◆ **WHAT TO DO**: Please reproduce the part of the ADHD brain-asymmetry passage starting at "Fig 8 — Left: mean" and ending at "green, ADHD group).".

◆ **DOCUMENT EXTRACT**:
Fig 8 — Left: mean amplitudes of O2-O1 asymmetry of all conditions (AllCd) (40–200ms after target onset) versus DSM-Inattention scores in the ADHD group. Right: mean amplitudes of C4-C3 asymmetry of AllCd (45–290ms after target onset) versus DSM hyperactivity+Impulsivity scores in all subjects (blue, Control group; green, ADHD group).

As to attentional networks, only in the ADHD group the O2-O1 asymmetry showed moderate negative correlation with the AC total score (ρ = -0.48, p = 0.037) and the efficiency of the executive network over AC (ρ = -0.48, p = 0.037), and moderate positive correlation with the efficiency of the alerting network over AC (ρ = 0.46, p = 0.045) (S2 Table and Fig 9). This means that only in ADHD, the occipital asymmetry affects ANT performance, so that the higher the right-side negativity compared to the left, the better AC, the higher the efficiency of the executive network related to AC and the lower the efficiency of the alerting network related to AC. See all correlations in S2 Table.

Fig 9 — O1-O2 (mean amplitude) of AllCd and accuracy (left), and efficiencies of the alerting (center) and executive networks (right) regarding accuracy.

◆ **EXERCISE DATA**:
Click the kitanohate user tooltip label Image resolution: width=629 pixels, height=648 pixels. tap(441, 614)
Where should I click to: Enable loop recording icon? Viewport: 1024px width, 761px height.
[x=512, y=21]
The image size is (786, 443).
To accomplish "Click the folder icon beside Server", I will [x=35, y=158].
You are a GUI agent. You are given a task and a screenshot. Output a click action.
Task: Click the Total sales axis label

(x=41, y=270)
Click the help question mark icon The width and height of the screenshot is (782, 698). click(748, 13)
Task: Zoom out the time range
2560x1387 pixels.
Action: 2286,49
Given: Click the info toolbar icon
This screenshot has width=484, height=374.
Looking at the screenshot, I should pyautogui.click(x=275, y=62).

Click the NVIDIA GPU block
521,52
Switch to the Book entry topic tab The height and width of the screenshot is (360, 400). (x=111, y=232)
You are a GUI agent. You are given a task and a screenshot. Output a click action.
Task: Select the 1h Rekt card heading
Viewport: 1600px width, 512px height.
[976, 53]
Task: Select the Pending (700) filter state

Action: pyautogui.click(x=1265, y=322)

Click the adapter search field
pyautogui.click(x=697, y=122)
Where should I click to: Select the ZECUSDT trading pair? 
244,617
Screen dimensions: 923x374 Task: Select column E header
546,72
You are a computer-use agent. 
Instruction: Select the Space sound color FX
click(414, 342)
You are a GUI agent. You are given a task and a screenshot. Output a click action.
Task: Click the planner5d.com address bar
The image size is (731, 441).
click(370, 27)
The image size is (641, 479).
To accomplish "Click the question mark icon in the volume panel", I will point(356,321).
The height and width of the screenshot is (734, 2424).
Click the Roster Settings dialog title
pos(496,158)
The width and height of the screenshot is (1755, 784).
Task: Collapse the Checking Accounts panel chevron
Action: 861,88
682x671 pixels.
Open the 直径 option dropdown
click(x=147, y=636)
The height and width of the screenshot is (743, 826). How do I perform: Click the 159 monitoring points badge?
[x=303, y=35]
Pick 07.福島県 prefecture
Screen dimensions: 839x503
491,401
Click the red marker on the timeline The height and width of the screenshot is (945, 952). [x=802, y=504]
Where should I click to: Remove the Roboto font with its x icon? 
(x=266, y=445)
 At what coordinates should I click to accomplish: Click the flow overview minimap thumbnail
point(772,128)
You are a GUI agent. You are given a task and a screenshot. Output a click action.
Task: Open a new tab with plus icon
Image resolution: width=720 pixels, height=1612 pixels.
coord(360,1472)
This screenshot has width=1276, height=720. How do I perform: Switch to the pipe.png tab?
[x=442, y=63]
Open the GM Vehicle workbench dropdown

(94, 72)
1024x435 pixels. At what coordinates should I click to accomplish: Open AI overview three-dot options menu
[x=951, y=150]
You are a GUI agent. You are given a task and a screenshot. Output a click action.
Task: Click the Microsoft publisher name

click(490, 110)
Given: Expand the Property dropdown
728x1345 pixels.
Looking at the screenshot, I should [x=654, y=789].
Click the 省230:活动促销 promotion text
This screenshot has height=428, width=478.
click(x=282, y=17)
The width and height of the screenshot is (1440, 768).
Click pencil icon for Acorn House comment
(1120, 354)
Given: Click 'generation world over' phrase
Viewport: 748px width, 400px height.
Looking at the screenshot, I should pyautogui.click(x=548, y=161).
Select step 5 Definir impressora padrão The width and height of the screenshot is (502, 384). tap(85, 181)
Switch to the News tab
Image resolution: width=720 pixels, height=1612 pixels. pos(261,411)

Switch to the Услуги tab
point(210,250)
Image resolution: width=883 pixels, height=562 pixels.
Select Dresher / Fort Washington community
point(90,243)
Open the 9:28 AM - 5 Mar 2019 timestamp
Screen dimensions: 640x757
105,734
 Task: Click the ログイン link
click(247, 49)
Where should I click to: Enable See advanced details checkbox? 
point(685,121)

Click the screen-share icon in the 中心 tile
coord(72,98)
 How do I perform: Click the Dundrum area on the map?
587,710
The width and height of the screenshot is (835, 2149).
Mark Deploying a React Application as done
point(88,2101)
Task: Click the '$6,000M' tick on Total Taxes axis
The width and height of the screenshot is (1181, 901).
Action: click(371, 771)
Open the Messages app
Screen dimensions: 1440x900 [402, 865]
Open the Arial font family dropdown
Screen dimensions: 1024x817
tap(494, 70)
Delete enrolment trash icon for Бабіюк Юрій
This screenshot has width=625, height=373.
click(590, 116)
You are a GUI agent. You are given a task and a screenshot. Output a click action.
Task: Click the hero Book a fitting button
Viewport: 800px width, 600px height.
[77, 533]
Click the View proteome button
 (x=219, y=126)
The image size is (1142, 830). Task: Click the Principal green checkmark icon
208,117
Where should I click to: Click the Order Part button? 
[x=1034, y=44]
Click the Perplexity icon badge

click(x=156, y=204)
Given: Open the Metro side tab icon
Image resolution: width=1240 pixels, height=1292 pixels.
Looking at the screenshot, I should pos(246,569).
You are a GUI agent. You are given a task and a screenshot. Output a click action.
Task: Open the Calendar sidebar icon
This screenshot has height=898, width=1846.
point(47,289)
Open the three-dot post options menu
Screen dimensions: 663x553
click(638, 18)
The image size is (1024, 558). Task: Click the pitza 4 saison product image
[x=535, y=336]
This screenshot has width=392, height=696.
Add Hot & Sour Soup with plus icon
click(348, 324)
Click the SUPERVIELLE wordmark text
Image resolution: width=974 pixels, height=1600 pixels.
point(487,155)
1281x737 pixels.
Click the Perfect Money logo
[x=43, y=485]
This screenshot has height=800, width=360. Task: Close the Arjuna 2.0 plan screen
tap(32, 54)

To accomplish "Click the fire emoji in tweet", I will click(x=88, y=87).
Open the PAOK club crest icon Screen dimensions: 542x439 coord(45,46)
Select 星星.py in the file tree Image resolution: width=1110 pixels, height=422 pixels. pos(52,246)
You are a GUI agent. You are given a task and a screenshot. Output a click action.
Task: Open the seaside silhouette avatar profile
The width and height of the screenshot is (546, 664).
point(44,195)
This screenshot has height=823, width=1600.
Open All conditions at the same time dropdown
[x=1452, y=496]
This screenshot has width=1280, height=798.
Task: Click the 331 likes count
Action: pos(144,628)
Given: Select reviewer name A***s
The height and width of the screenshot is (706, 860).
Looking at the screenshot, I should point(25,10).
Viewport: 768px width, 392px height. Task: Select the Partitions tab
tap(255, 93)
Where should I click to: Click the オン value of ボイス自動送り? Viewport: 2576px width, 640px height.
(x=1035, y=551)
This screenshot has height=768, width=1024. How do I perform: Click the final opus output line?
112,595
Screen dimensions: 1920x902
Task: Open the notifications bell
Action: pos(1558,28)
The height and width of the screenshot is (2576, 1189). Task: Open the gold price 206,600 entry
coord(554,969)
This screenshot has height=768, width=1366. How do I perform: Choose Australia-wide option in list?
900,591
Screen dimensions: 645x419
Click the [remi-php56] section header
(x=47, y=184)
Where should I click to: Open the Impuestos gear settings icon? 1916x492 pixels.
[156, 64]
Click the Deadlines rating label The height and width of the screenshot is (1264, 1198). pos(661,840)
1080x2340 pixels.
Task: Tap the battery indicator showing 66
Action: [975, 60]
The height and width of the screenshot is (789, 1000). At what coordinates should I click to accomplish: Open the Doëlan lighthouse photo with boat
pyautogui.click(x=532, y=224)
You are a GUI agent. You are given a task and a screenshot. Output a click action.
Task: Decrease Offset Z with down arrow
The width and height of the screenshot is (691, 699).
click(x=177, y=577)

◆ **REPLY**:
Fig 8 — Left: mean amplitudes of O2-O1 asymmetry of all conditions (AllCd) (40–200ms after target onset) versus DSM-Inattention scores in the ADHD group. Right: mean amplitudes of C4-C3 asymmetry of AllCd (45–290ms after target onset) versus DSM hyperactivity+Impulsivity scores in all subjects (blue, Control group; green, ADHD group).